What is required: Please copy everything from the start of the records down to the line containing "(x=524, y=643)", swapping "screenshot" for "screen image" and keeping all else the same; omit the pictures.

Records on locating elements on screens:
════
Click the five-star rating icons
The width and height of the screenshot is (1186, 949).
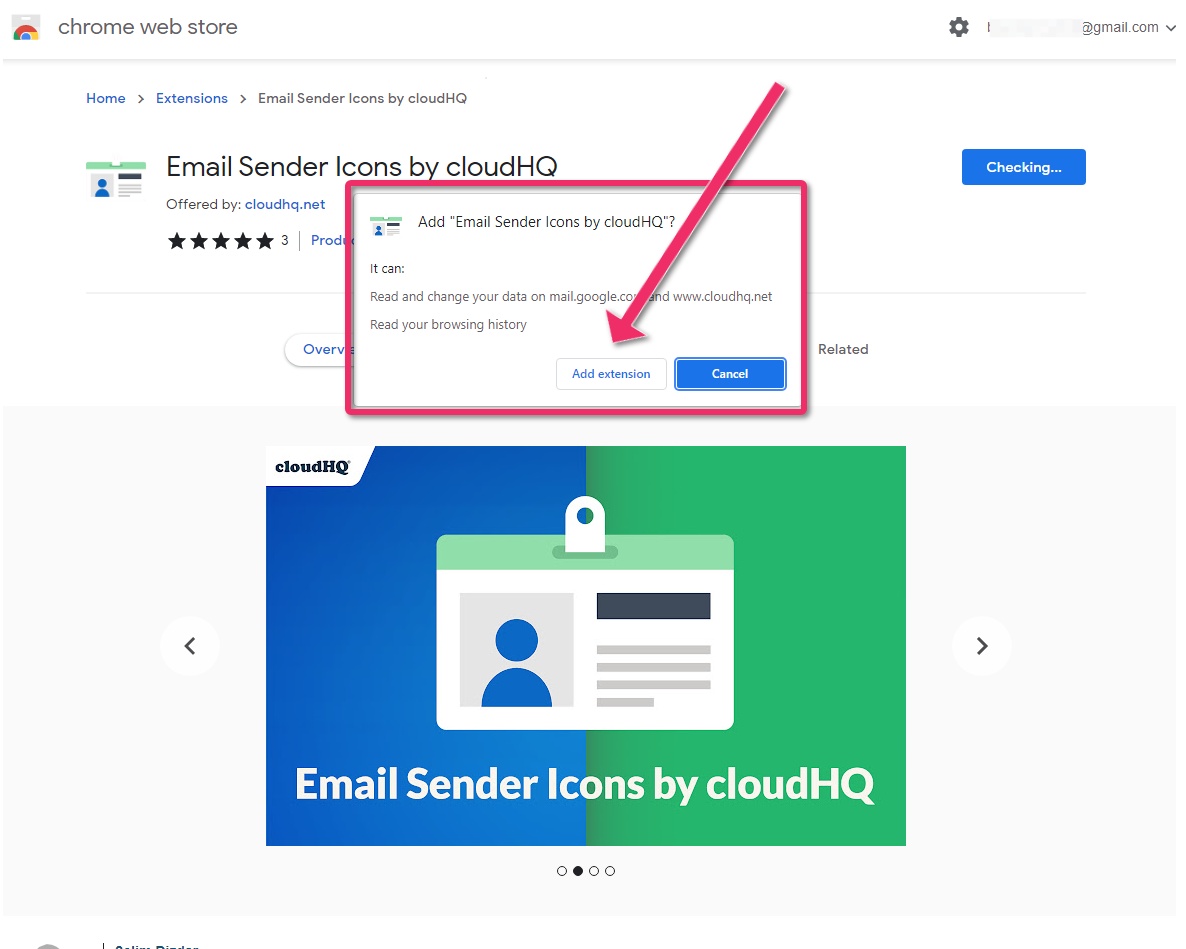click(x=220, y=241)
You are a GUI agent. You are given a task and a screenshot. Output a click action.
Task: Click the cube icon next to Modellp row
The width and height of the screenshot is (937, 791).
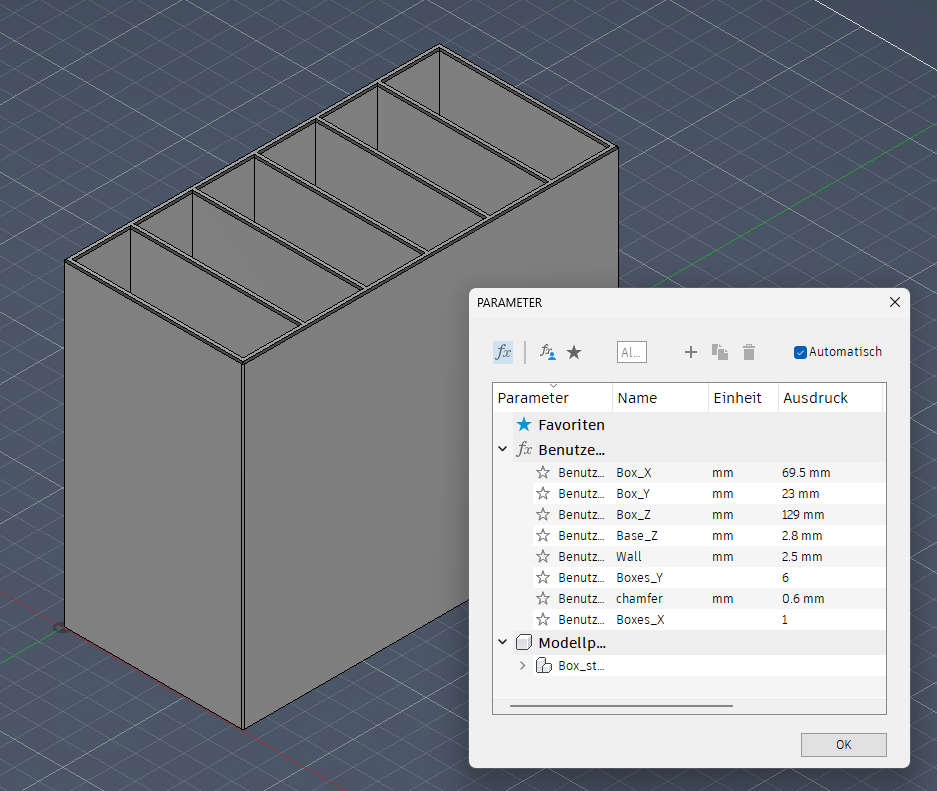(x=524, y=643)
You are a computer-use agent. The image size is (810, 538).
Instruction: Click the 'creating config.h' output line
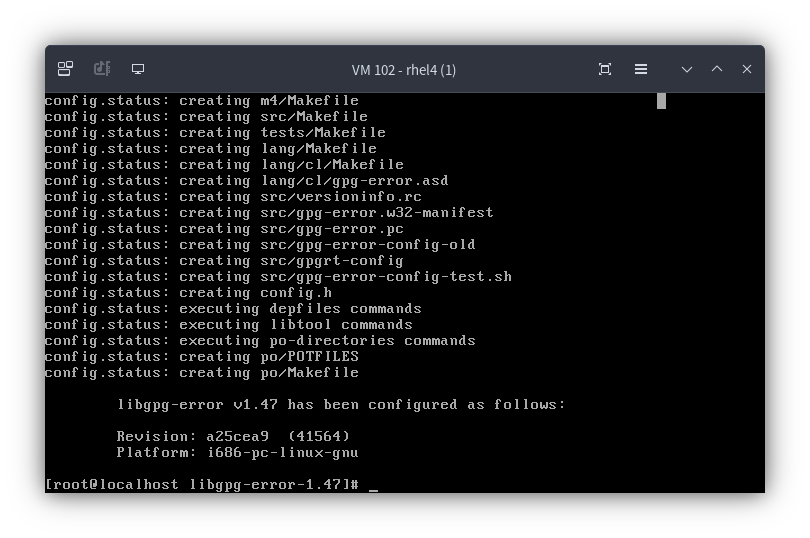(188, 293)
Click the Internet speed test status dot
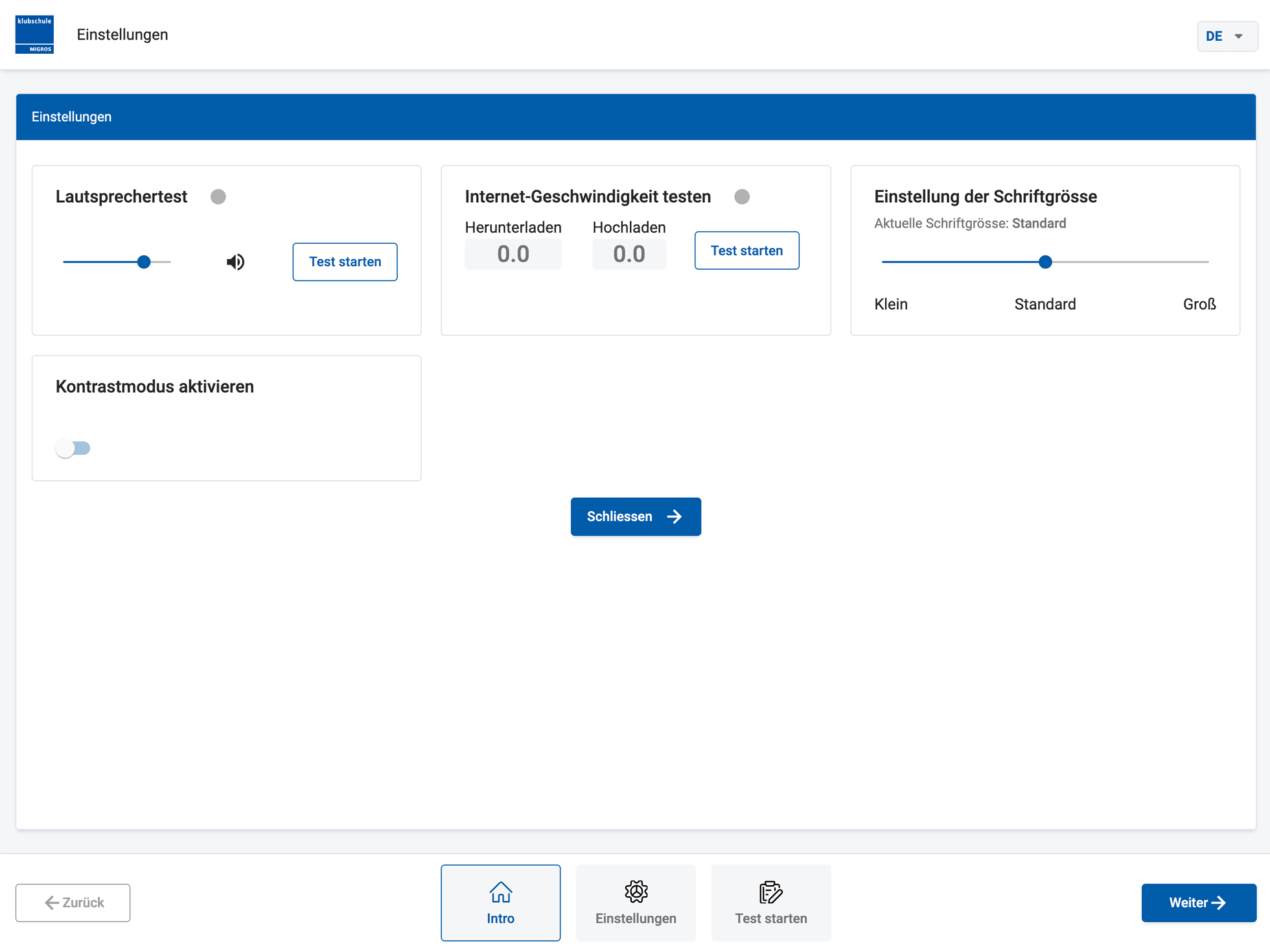 coord(742,196)
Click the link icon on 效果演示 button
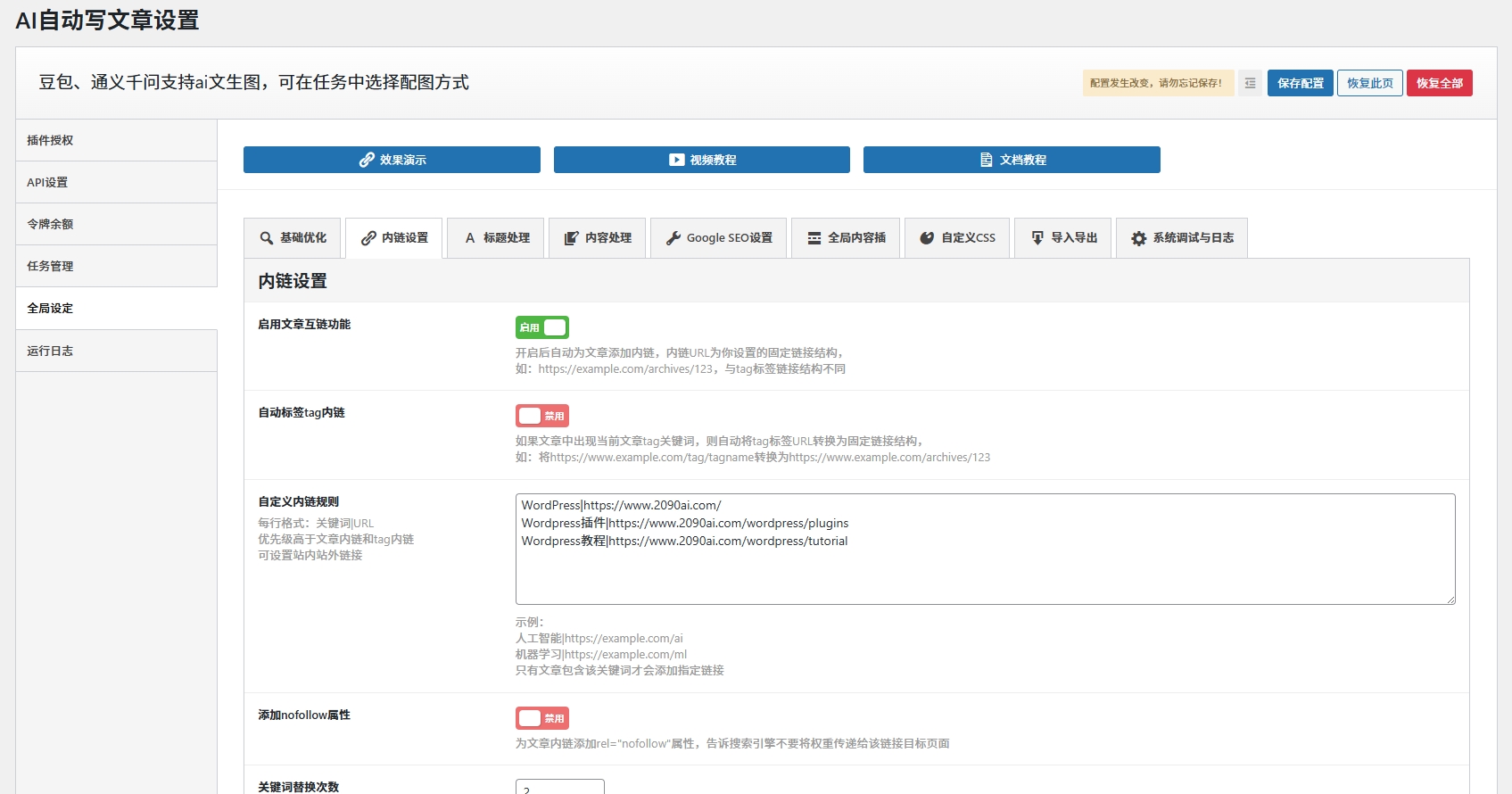Screen dimensions: 1512x794 tap(367, 160)
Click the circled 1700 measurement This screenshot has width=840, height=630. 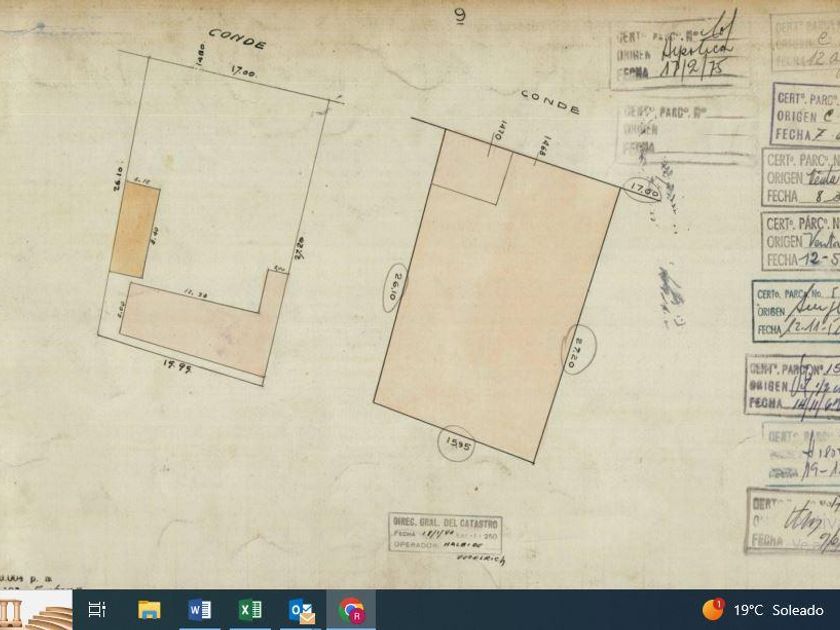tap(643, 187)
════
Full answer:
Click the five-star rating icons
The width and height of the screen image is (1186, 949).
click(x=220, y=241)
You are a GUI agent. You are given a task and a screen image. Output a click action.
Task: Click the cube icon next to Modellp row
The width and height of the screen image is (937, 791).
(x=524, y=643)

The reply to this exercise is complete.